A retrospective review of all patients who underwent PNE at a large academic center from 2015-2019 was performed.  All unipolar leads were placed percutaneously in-office under local anesthesia utilizing fluoroscopy by one of four FPMRS fellowship-trained providers.  Patients with refractory urgency-frequency and/or urge urinary incontinence were included, while those with chronic urinary retention were excluded.  Rates of full system implant after successful PNE trial and continued improvement at ≥1-month following permanent implant were reviewed.  Multivariable logistic regression determined predictors of PNE success and continued functional success at follow-up.

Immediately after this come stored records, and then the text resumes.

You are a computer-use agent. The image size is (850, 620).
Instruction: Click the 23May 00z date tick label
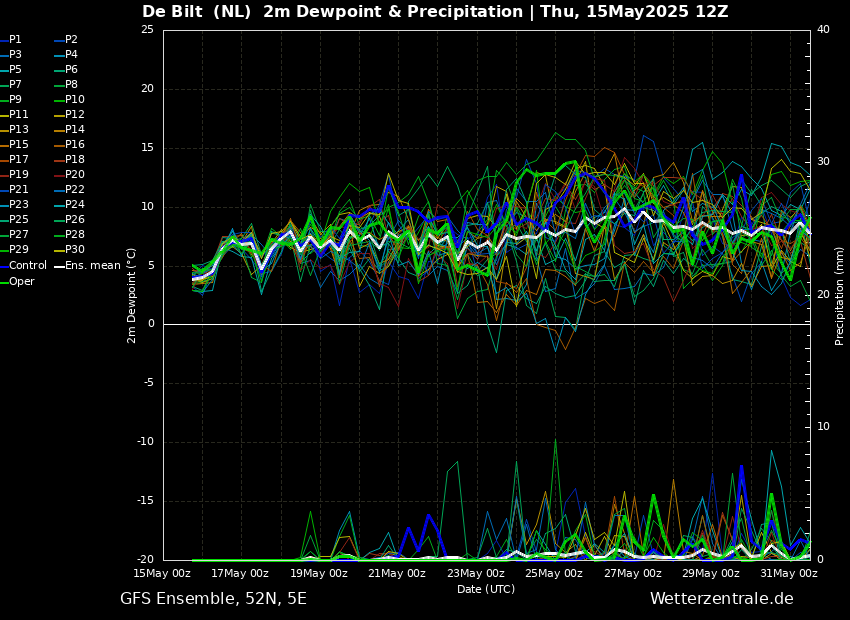pyautogui.click(x=475, y=574)
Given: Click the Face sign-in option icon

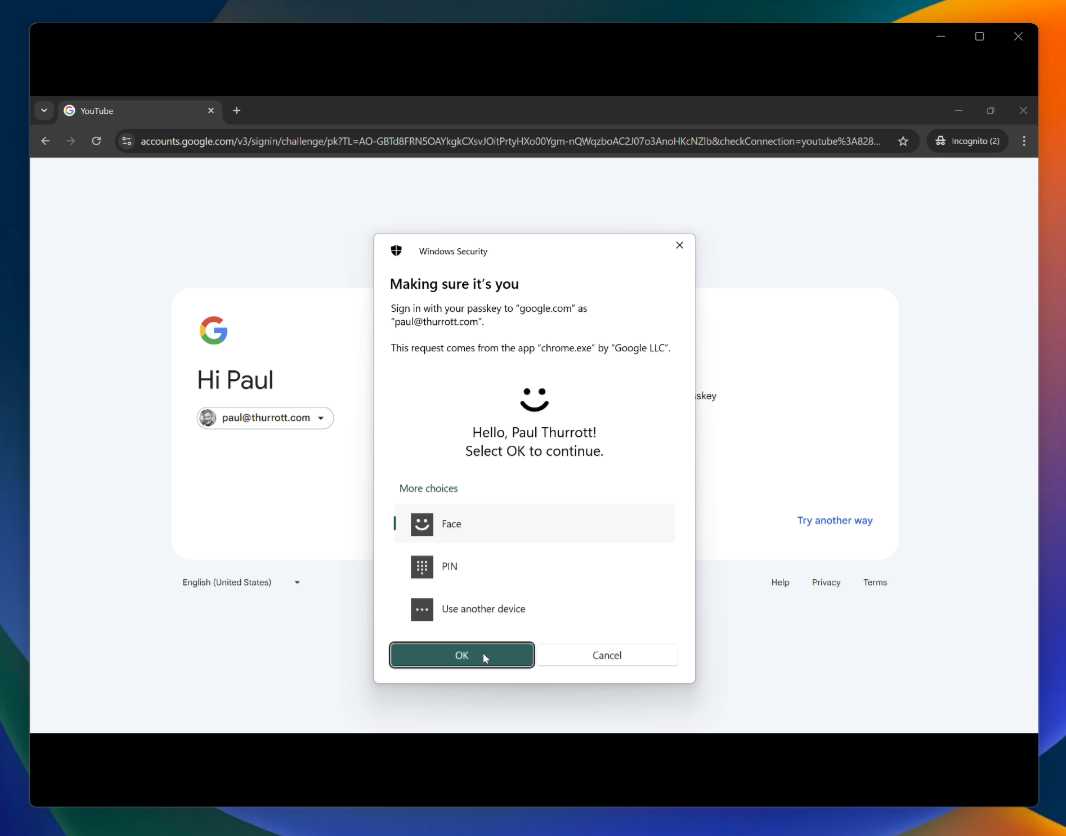Looking at the screenshot, I should pos(422,524).
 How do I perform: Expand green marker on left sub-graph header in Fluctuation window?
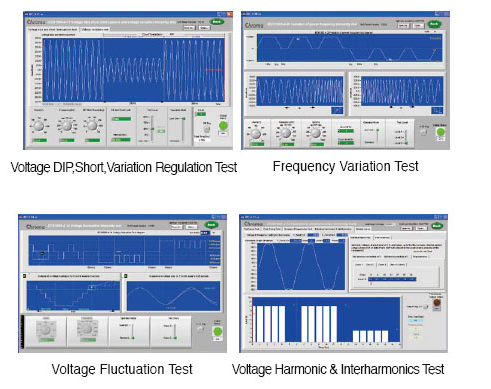(x=24, y=276)
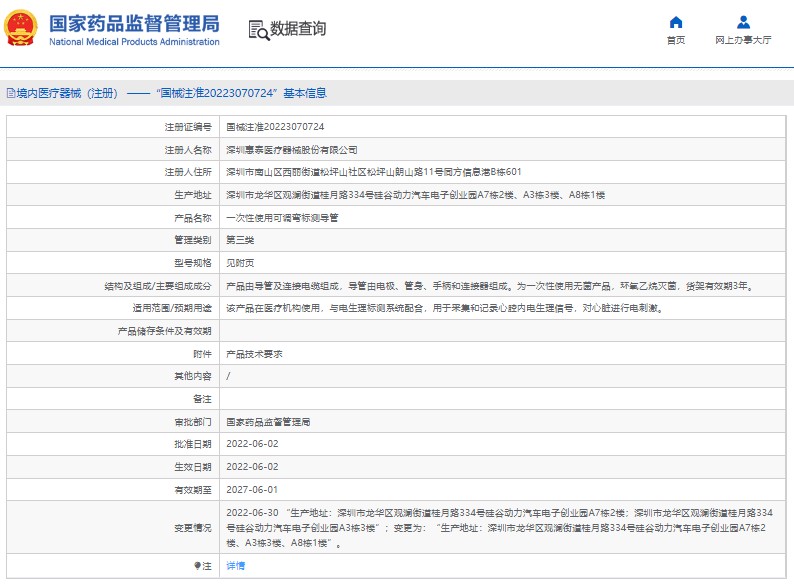Click registrant name 深圳惠泰医疗器械股份有限公司
Screen dimensions: 794x584
pyautogui.click(x=291, y=149)
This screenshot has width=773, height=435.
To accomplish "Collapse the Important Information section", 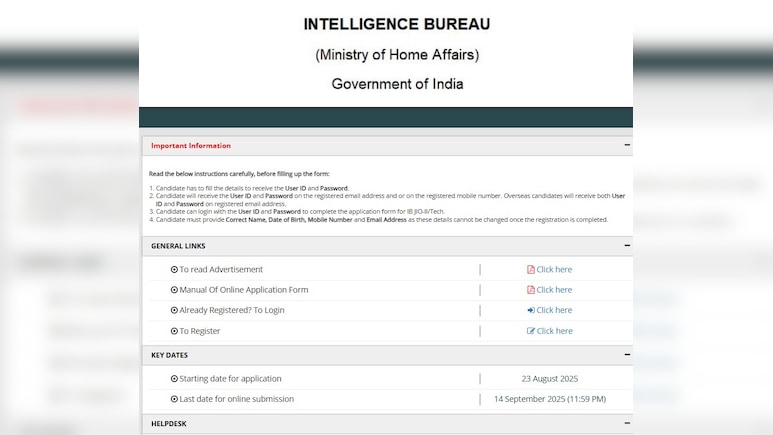I will (627, 145).
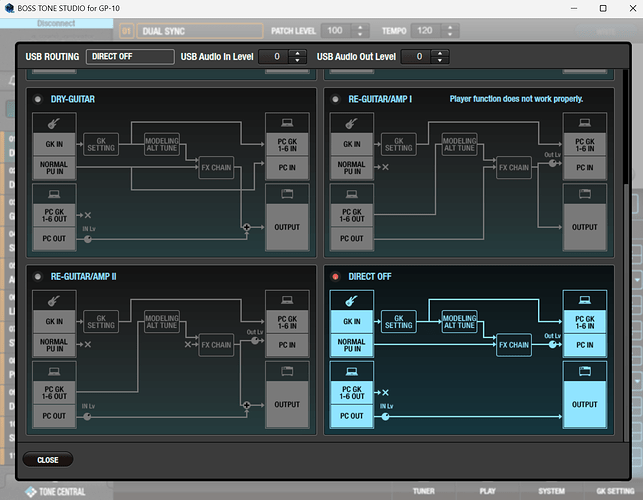Click the amp output icon in RE-GUITAR/AMP II diagram

point(286,371)
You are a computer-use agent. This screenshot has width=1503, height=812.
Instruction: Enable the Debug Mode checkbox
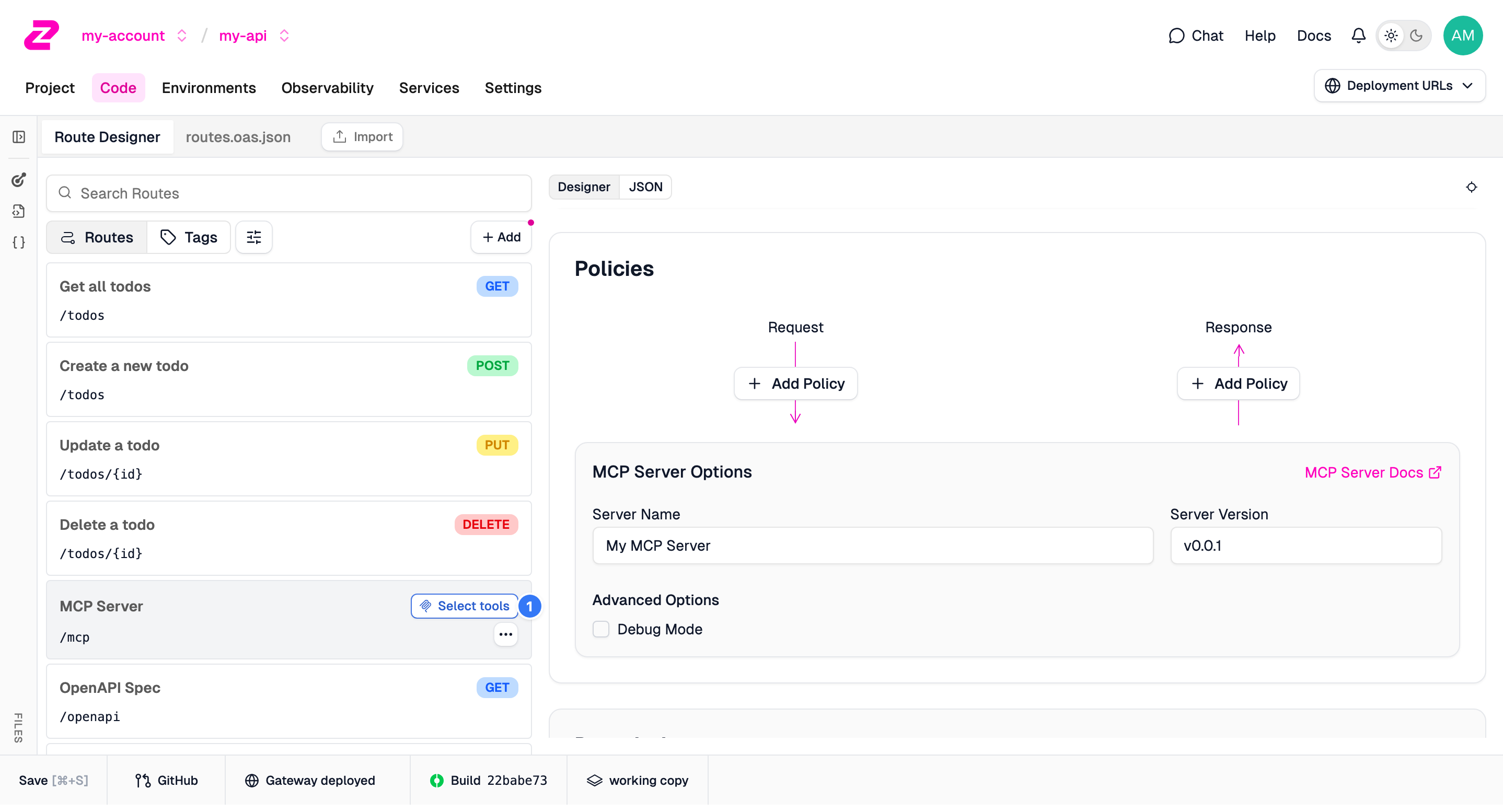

102 PNE patients (87 females and 15 males) were included.  Mean age was 65.9 years and BMI was 29.4.  Median ASA score was 3.  Bilateral leads were placed in 95 patients (93.1%).  78 patients (76.5%) were PNE responders (≥50% symptom improvement).  Median postoperative follow-up time was four months following permanent implant.  On multivariate analysis, patient predictors of PNE success included younger age (p=0.014), urge incontinence (p=0.021), fecal incontinence (p=0.017), and absence of a neurologic diagnosis (p=0.04).  PNE factors associated with satisfactory screening included presence of bellows and plantar toe flexion (p=0.038), and perineal sensation (p=0.027) (Table).  68 patients (87.2% of PNE responders [68/78] and 66.7% of all patients [68/102]) had a successful working implant at ≥1-month follow-up.  Absence of a neurologic diagnosis was predictive of persistent implant success on long-term follow-up (p=0.013).

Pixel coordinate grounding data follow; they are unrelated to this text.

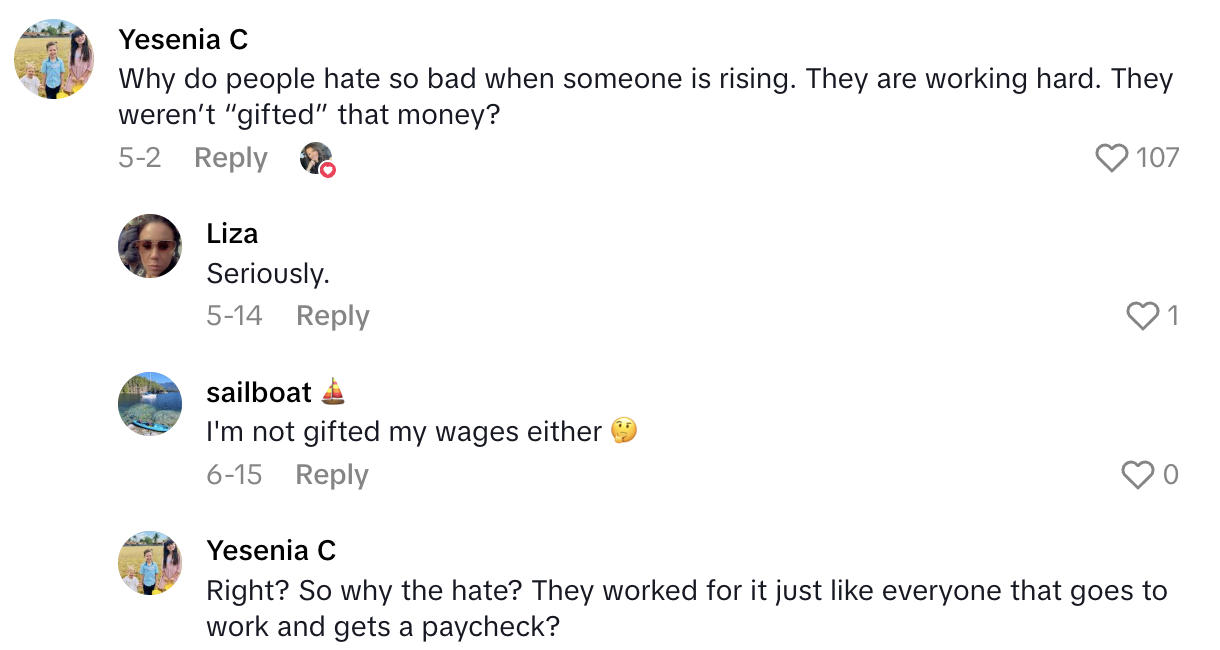Like Yesenia C's comment with 107 likes
The image size is (1220, 650).
[x=1112, y=158]
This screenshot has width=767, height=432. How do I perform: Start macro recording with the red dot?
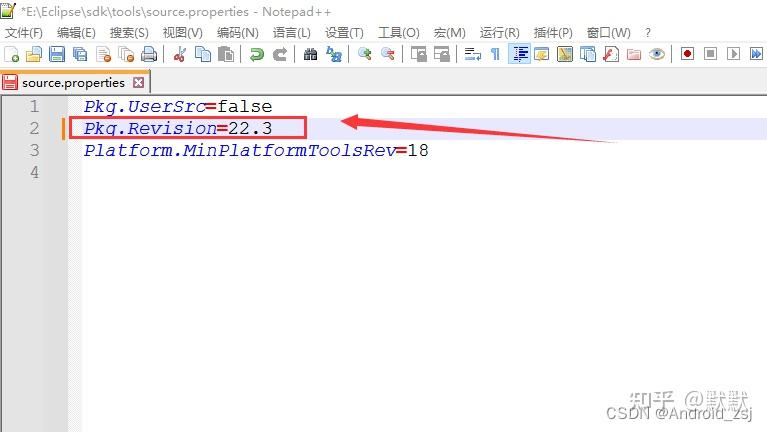click(687, 54)
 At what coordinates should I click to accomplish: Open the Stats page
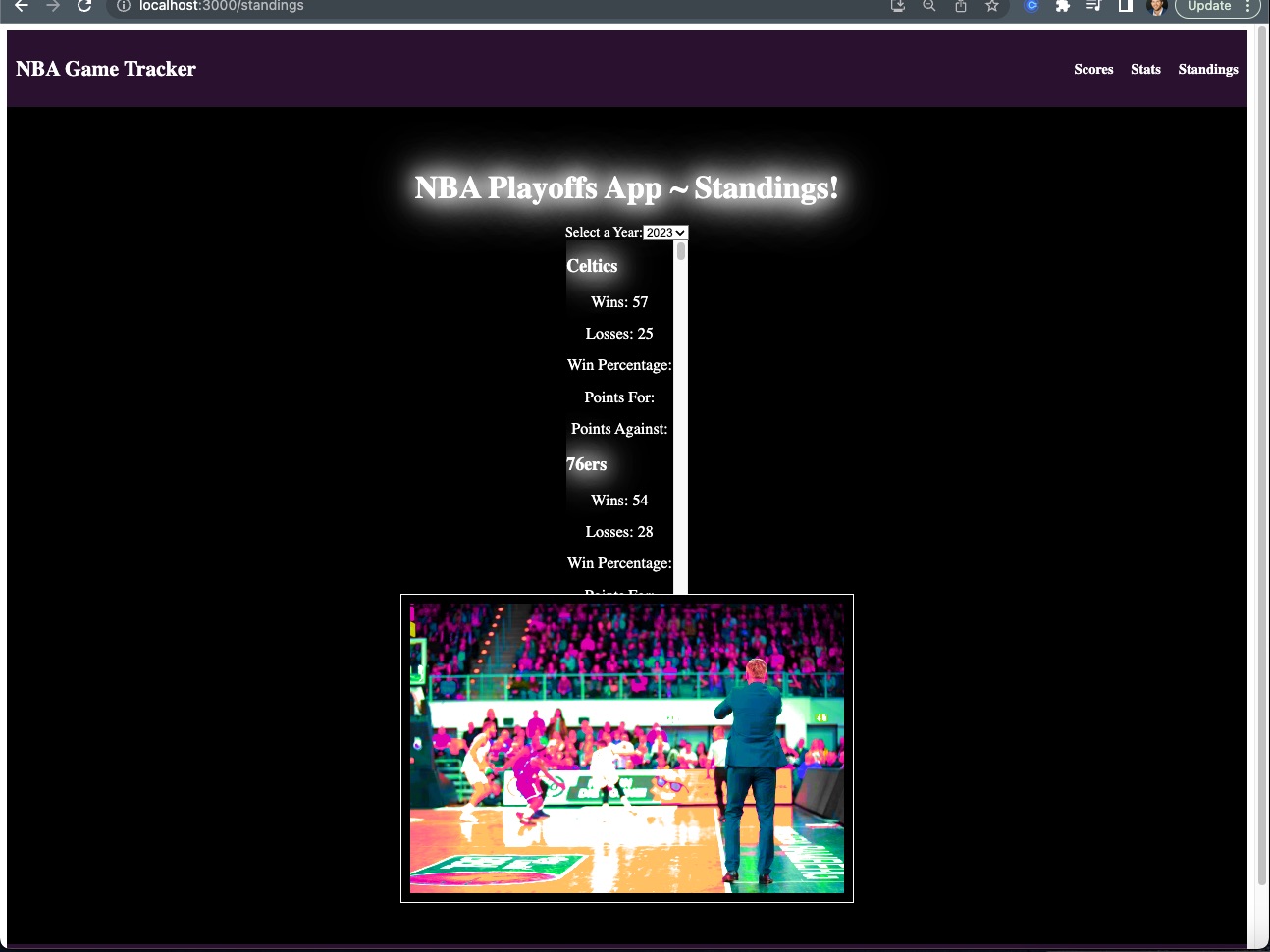click(1145, 69)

This contemporary series of unselected patients undergoing PNE with fluoroscopy revealed screening success rates (76.5%) equivalent to available reports on staged implant (approximately 77%).  Patient predictors of PNE success included younger age, urge incontinence, fecal incontinence, and absence of a neurologic diagnosis.  PNE testing factors associated with satisfactory screening included presence of bellows and plantar toe flexion, and perineal sensation.  In this broad group of PNE patients, 67% of all patients demonstrated an optimal response following permanent implant at ≥1-month follow-up.  Conversion from successful screening test to permanent implant may not be the ideal outcome and evaluation for persistent improvement should be considered as an indicator of successful screening.

This contemporary series of unselected patients undergoing PNE with fluoroscopy revealed screening rates equivalent to available reports on staged implant.  Patient predictors of PNE success included younger age, urge incontinence, fecal incontinence, and absence of a neurologic diagnosis.  67% of all patients demonstrated an optimal response following permanent implant at ≥1-month follow-up.  We suggest success of the permanent implant be considered when defining PNE "success" rates.

Janknegt RA, Weil EH, Eerdmans PH. Improving neuromodulation technique for refractory voiding dysfunctions: two-stage implant. Urology. 1997 Mar;49(3):358-62.
Spinelli M, Weil E, Ostardo E, et al. New tined lead electrode in sacral neuromodulation: experience from a multicenter European study. World J Urol. 2005 Jul;23(3):225-9.